It was just like high school. Fuck, it was like elementary school. He’d look at the words, at the numbers, the pictures, and they’d swim. One second his brain would be thinking about the letters and the next it would be off in space. Or he’d be able to focus on the words and it would just refuse to soak in. Nothing could get through his stupid head. Worse, if Denver let himself be frustrated, let it show, Adam took it as a personal failure.
So Denver didn’t let himself be frustrated, not in front of Adam, and he never said no to a study session, even when he’d rather be hung upside down over a pit of starving gators and have his toenails pulled out one at a time.

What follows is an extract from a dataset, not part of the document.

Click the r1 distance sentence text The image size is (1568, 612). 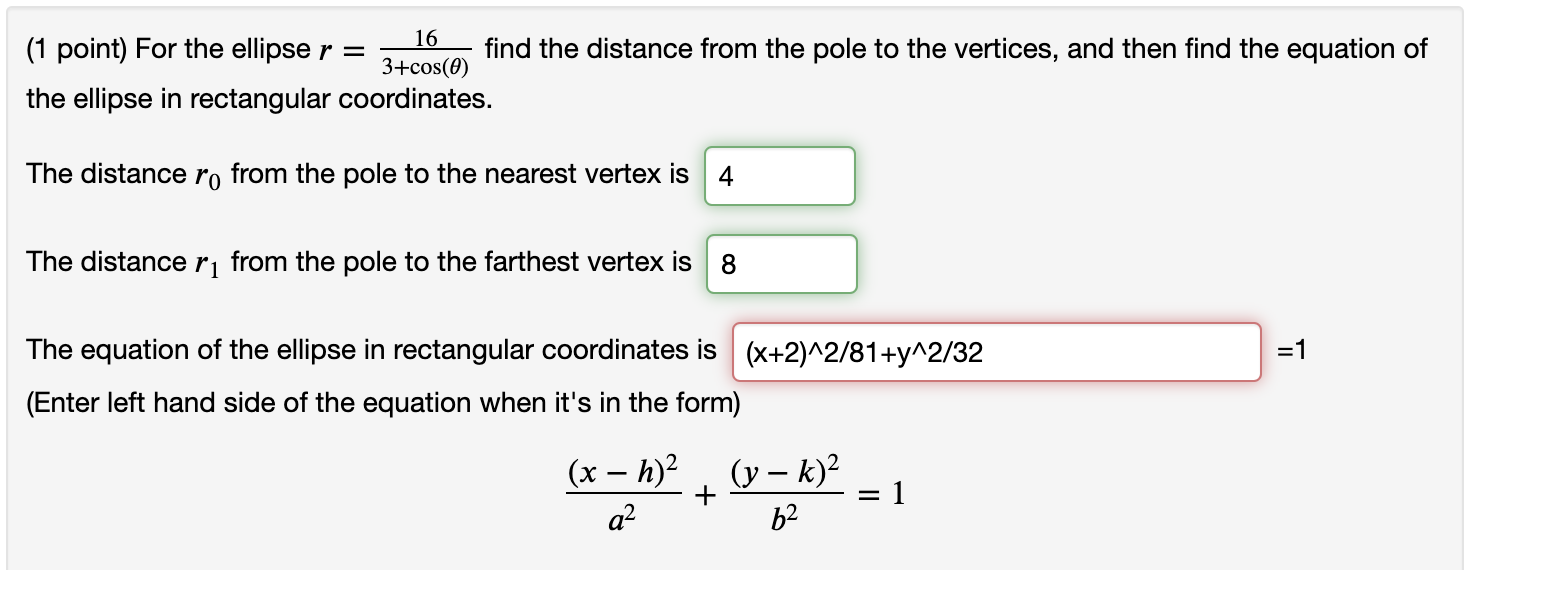pyautogui.click(x=350, y=261)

Some of the shit was probably sticking, somewhere, but Denver couldn’t shake the idea that this was all a fantastic waste of everyone’s time, especially Adam’s. He did not do school. He never had. School had forever been where he failed the most spectacularly. He was just dumb.
Adam refused to believe it. “You aren’t dumb. You’re amazingly smart, so much smarter than me in so many ways.” When Denver snorted in laughter, Adam turned to steel. “Don’t laugh. You’ve seen how my anxiety cripples me. You don’t have that at all. You don’t get paralyzed or anxious. You just get angry. Do you have any idea how jealous I am of you?”
“You have all the book smarts,” Denver tried to argue, but now it was Adam who laughed.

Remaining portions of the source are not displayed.